Em agosto, a 1ª Vara Cível da Comarca de Itabira já havia determinado a remoção provisória e imediata de famílias residentes no bairro Bela Vista, classificadas pela Defesa Civil nos níveis R3 (risco alto) e R4 (risco muito alto) de desabamento.

As realocações estão diretamente relacionadas às estruturas do Sistema Pontal. Entre 2024 e 2025, a Vale construiu a Estrutura de Contenção a Jusante 2 (ECJ2), projetada para reduzir o alcance de rejeitos em caso de falha estrutural. Na sequência, foram iniciadas as obras de reforço do dique Minervino, etapa do processo de eliminação dessas estruturas.

Embora as intervenções tenham como objetivo a redução de riscos a longo prazo, os efeitos imediatos sobre as comunidades são significativos. Moradores relatam impactos como poeira excessiva, ruído, vibrações, restrições de circulação, alterações na paisagem e uma constante sensação de insegurança.

Ação judicial e direitos das comunidades

A Ação Civil Pública movida pelo MPMG foi ajuizada em abril de 2022 e busca a reparação dos danos causados às comunidades atingidas pelas obras. O objetivo é garantir a proteção dos direitos difusos e coletivos diante das medidas adotadas para a gestão de risco das barragens e diques.

A Assessoria Técnica Independente Fundação Israel Pinheiro (ATI/FIP) informou que acompanha os desdobramentos da decisão judicial, oferecendo orientação técnica, jurídica e psicossocial às famílias afetadas.

“A ATI solicitou ao MPMG e à Vale que todas as remoções sejam acompanhadas, com agendamento prévio, comunicação com antecedência mínima de 24 horas e o envio da escala de atendimentos da NMC”, informou a entidade.

Relembre o caso

No dia 29 de novembro de 2024, o MPMG protocolou um pedido de cumprimento provisório de sentença contra a Vale S.A., solicitando, entre outras medidas, a realocação definitiva de famílias que vivem em imóveis com risco de desabamento em razão das obras no Sistema Pontal.

A ação foi apresentada pela 2ª Promotoria de Justiça de Itabira, com apoio do Centro de Apoio Operacional das Promotorias de Justiça de Apoio Comunitário, Inclusão e Mobilização Sociais (CAO-Cimos), e teve publicação oficial em 10 de dezembro de 2024.

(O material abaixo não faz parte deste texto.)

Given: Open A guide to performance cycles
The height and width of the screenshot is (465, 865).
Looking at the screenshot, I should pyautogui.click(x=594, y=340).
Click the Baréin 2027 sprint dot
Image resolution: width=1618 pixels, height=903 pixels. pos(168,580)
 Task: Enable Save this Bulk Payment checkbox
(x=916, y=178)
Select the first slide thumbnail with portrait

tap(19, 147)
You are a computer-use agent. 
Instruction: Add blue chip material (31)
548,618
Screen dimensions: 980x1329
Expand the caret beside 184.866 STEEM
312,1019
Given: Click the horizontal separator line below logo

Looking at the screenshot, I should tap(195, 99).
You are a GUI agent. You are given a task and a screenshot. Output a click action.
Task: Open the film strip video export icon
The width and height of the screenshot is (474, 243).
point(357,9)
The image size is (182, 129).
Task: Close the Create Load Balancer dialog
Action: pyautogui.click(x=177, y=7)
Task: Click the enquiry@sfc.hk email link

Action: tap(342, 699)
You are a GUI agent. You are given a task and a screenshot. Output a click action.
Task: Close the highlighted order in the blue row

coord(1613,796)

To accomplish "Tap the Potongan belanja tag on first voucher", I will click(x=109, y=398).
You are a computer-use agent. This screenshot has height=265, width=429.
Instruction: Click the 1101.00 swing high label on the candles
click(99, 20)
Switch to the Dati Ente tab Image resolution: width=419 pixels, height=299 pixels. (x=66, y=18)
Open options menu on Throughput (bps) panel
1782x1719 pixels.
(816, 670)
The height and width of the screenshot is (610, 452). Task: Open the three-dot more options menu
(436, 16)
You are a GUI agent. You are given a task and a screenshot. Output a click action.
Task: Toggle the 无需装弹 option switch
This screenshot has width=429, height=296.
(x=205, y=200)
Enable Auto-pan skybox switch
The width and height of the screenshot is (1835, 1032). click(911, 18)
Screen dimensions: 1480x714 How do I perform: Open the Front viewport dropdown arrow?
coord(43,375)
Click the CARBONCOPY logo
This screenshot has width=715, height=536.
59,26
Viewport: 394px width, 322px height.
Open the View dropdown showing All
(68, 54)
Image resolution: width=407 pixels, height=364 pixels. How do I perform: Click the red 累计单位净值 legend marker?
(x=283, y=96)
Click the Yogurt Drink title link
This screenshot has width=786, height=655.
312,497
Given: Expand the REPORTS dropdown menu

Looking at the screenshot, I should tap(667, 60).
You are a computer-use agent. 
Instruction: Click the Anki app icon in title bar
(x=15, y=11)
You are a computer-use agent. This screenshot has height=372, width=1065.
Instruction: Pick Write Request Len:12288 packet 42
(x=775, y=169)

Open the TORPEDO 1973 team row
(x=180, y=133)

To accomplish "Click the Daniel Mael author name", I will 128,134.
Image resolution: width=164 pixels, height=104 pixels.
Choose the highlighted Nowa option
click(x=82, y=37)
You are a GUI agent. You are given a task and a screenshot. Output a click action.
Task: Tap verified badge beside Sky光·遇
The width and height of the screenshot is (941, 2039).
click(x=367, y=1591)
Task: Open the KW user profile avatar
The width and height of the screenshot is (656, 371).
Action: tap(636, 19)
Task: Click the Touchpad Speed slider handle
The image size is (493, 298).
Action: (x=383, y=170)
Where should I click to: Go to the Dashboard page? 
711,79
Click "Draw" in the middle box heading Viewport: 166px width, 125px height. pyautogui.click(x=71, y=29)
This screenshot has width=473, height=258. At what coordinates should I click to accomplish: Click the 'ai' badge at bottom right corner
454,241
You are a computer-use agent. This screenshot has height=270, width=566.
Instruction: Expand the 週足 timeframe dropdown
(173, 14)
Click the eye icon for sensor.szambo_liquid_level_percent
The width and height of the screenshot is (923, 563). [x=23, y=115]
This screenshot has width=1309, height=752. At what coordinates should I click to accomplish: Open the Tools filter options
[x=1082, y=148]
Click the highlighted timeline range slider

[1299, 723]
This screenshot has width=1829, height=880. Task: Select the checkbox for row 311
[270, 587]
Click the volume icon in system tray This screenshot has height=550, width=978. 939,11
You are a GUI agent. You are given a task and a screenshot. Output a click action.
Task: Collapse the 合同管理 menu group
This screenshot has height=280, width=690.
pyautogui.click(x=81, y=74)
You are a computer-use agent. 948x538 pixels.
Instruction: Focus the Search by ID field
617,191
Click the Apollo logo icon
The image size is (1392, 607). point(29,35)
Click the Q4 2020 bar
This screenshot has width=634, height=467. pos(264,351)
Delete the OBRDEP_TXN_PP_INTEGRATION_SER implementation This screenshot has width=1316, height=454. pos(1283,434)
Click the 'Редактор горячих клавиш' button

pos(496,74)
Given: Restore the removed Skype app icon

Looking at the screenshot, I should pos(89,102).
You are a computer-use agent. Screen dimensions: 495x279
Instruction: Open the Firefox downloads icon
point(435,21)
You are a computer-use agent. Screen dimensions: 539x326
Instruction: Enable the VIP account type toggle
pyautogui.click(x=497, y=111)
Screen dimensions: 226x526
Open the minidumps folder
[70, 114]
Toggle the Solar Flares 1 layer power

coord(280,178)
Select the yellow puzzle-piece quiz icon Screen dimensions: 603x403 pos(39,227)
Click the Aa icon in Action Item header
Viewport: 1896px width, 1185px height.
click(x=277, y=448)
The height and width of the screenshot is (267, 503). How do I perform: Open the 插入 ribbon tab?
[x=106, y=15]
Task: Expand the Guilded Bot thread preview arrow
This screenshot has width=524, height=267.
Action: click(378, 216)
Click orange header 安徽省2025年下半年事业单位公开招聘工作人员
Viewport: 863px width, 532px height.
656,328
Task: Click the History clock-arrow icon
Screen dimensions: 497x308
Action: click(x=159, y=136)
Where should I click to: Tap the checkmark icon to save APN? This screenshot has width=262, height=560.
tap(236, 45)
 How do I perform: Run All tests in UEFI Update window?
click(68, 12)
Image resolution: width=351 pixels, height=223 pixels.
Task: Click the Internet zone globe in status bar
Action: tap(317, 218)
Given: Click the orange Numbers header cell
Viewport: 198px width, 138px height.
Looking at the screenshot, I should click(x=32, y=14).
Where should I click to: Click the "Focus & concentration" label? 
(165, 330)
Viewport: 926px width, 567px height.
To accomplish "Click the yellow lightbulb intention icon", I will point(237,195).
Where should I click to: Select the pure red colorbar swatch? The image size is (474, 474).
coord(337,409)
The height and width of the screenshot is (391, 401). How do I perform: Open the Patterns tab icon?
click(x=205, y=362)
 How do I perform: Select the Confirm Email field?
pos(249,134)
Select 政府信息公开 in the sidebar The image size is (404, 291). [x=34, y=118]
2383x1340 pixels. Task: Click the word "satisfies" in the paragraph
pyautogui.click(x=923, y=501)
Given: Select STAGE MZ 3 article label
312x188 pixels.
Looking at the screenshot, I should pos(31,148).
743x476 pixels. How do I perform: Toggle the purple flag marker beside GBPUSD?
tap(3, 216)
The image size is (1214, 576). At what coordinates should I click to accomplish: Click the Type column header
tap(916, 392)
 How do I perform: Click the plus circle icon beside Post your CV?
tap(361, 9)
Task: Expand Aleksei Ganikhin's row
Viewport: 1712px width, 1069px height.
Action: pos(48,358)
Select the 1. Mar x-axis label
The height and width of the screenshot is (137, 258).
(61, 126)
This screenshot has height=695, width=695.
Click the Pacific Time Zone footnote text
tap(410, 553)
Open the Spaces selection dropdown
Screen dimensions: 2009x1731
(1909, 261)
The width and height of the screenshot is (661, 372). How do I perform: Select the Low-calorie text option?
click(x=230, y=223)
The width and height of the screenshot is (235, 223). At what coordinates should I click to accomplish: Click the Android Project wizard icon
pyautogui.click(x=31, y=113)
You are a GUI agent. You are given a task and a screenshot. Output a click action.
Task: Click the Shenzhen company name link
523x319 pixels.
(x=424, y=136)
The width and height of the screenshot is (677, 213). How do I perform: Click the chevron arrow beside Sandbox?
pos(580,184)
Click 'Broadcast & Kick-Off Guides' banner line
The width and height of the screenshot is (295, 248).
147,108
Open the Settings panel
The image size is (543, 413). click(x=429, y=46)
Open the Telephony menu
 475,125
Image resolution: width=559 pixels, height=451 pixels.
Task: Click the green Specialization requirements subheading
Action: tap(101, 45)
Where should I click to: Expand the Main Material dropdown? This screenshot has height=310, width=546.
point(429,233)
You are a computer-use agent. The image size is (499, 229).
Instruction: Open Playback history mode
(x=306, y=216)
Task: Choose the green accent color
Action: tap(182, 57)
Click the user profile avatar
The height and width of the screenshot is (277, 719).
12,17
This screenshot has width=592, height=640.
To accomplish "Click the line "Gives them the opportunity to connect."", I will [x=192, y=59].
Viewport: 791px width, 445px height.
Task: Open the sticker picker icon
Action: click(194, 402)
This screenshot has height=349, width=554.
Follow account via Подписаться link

Entre os pedidos, o Ministério Público requer que a Vale seja obrigada a criar um protocolo específico de atendimento, assegurando moradia definitiva às famílias mediante apresentação de laudo da Defesa Civil ou da ATI, sem exigência de documentos adicionais. O pedido inclui ainda auxílio financeiro mensal, acompanhamento psicológico e suporte social.

A ação se fundamenta na teoria do risco integral, segundo a qual a empresa não pode alegar excludentes de responsabilidade, como culpa das vítimas ou condições construtivas dos imóveis. O MPMG solicita que as medidas sejam adotadas em caráter de urgência, independentemente de manifestação prévia da mineradora.

O documento também estabelece que a Vale deve arcar integralmente com os custos da realocação, incluindo despesas com mudança e cartório, além de implantar um protocolo de monitoramento dos imóveis evacuados, para evitar saques e outros transtornos.